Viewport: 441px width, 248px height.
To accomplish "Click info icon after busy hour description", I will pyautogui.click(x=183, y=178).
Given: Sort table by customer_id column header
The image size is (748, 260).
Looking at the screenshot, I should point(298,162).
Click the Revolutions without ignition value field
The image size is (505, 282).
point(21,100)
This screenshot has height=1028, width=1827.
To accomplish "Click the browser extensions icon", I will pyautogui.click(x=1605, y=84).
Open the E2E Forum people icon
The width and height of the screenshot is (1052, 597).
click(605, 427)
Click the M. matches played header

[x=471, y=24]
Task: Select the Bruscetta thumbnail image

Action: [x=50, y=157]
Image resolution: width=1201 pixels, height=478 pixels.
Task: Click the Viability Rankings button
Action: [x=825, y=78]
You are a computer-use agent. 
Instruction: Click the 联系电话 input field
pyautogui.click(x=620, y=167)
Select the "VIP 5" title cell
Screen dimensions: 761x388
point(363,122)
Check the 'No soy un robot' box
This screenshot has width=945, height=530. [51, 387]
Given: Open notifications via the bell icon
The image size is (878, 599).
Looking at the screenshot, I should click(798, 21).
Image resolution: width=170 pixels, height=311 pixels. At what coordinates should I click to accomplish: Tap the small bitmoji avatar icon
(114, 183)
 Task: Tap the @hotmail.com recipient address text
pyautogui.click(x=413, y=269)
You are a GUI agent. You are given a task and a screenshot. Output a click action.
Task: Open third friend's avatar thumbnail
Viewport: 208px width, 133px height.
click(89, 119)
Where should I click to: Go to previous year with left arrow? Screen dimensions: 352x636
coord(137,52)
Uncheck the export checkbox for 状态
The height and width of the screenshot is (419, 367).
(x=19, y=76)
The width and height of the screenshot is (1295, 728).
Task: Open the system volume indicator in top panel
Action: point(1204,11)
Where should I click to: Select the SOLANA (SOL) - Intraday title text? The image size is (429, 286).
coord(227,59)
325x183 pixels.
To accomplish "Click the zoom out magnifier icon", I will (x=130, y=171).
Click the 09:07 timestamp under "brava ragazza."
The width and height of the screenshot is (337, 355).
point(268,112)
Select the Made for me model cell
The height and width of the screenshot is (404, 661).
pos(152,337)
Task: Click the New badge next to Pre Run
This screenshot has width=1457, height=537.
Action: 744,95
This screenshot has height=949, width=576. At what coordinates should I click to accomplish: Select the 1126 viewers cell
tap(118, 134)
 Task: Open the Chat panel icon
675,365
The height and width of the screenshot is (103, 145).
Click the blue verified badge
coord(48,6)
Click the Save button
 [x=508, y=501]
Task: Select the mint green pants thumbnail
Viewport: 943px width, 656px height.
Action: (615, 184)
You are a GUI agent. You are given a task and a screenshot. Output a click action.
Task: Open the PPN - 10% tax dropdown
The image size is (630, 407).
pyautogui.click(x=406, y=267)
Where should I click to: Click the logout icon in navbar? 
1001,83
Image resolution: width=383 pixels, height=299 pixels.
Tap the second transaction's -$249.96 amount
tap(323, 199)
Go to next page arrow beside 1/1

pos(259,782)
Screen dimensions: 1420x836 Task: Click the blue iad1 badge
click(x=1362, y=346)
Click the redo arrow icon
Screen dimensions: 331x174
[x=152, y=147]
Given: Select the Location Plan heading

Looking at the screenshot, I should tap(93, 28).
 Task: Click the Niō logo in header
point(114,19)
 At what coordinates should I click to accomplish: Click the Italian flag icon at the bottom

Task goal: Reproduce the records above exactly as they appear.

Answer space:
Viewport: 441px width, 248px height.
To accomplish "Click info icon after busy hour description", I will pyautogui.click(x=183, y=178).
Given: Sort table by customer_id column header
The image size is (748, 260).
Looking at the screenshot, I should point(298,162).
Click the Revolutions without ignition value field
The image size is (505, 282).
point(21,100)
This screenshot has height=1028, width=1827.
To accomplish "Click the browser extensions icon", I will pyautogui.click(x=1605, y=84).
Open the E2E Forum people icon
The width and height of the screenshot is (1052, 597).
click(605, 427)
Click the M. matches played header

[x=471, y=24]
Task: Select the Bruscetta thumbnail image

Action: [x=50, y=157]
Image resolution: width=1201 pixels, height=478 pixels.
Task: Click the Viability Rankings button
Action: [x=825, y=78]
You are a computer-use agent. 
Instruction: Click the 联系电话 input field
pyautogui.click(x=620, y=167)
Select the "VIP 5" title cell
Screen dimensions: 761x388
point(363,122)
Check the 'No soy un robot' box
This screenshot has width=945, height=530. [51, 387]
Given: Open notifications via the bell icon
The image size is (878, 599).
Looking at the screenshot, I should click(798, 21).
Image resolution: width=170 pixels, height=311 pixels. At what coordinates should I click to accomplish: Tap the small bitmoji avatar icon
(114, 183)
 Task: Tap the @hotmail.com recipient address text
pyautogui.click(x=413, y=269)
You are a GUI agent. You are given a task and a screenshot. Output a click action.
Task: Open third friend's avatar thumbnail
Viewport: 208px width, 133px height.
click(89, 119)
Where should I click to: Go to previous year with left arrow? Screen dimensions: 352x636
coord(137,52)
Uncheck the export checkbox for 状态
The height and width of the screenshot is (419, 367).
(x=19, y=76)
The width and height of the screenshot is (1295, 728).
Task: Open the system volume indicator in top panel
Action: point(1204,11)
Where should I click to: Select the SOLANA (SOL) - Intraday title text? The image size is (429, 286).
coord(227,59)
325x183 pixels.
To accomplish "Click the zoom out magnifier icon", I will (x=130, y=171).
Click the 09:07 timestamp under "brava ragazza."
The width and height of the screenshot is (337, 355).
point(268,112)
Select the Made for me model cell
The height and width of the screenshot is (404, 661).
pos(152,337)
Task: Click the New badge next to Pre Run
This screenshot has width=1457, height=537.
Action: 744,95
This screenshot has height=949, width=576. At what coordinates should I click to accomplish: Select the 1126 viewers cell
tap(118, 134)
 Task: Open the Chat panel icon
675,365
The height and width of the screenshot is (103, 145).
Click the blue verified badge
coord(48,6)
Click the Save button
 [x=508, y=501]
Task: Select the mint green pants thumbnail
Viewport: 943px width, 656px height.
Action: (615, 184)
You are a GUI agent. You are given a task and a screenshot. Output a click action.
Task: Open the PPN - 10% tax dropdown
The image size is (630, 407).
pyautogui.click(x=406, y=267)
Where should I click to: Click the logout icon in navbar? 
1001,83
Image resolution: width=383 pixels, height=299 pixels.
Tap the second transaction's -$249.96 amount
tap(323, 199)
Go to next page arrow beside 1/1

pos(259,782)
Screen dimensions: 1420x836 Task: Click the blue iad1 badge
click(x=1362, y=346)
Click the redo arrow icon
Screen dimensions: 331x174
[x=152, y=147]
Given: Select the Location Plan heading

Looking at the screenshot, I should tap(93, 28).
 Task: Click the Niō logo in header
point(114,19)
 At what coordinates should I click to accomplish: Click the Italian flag icon at the bottom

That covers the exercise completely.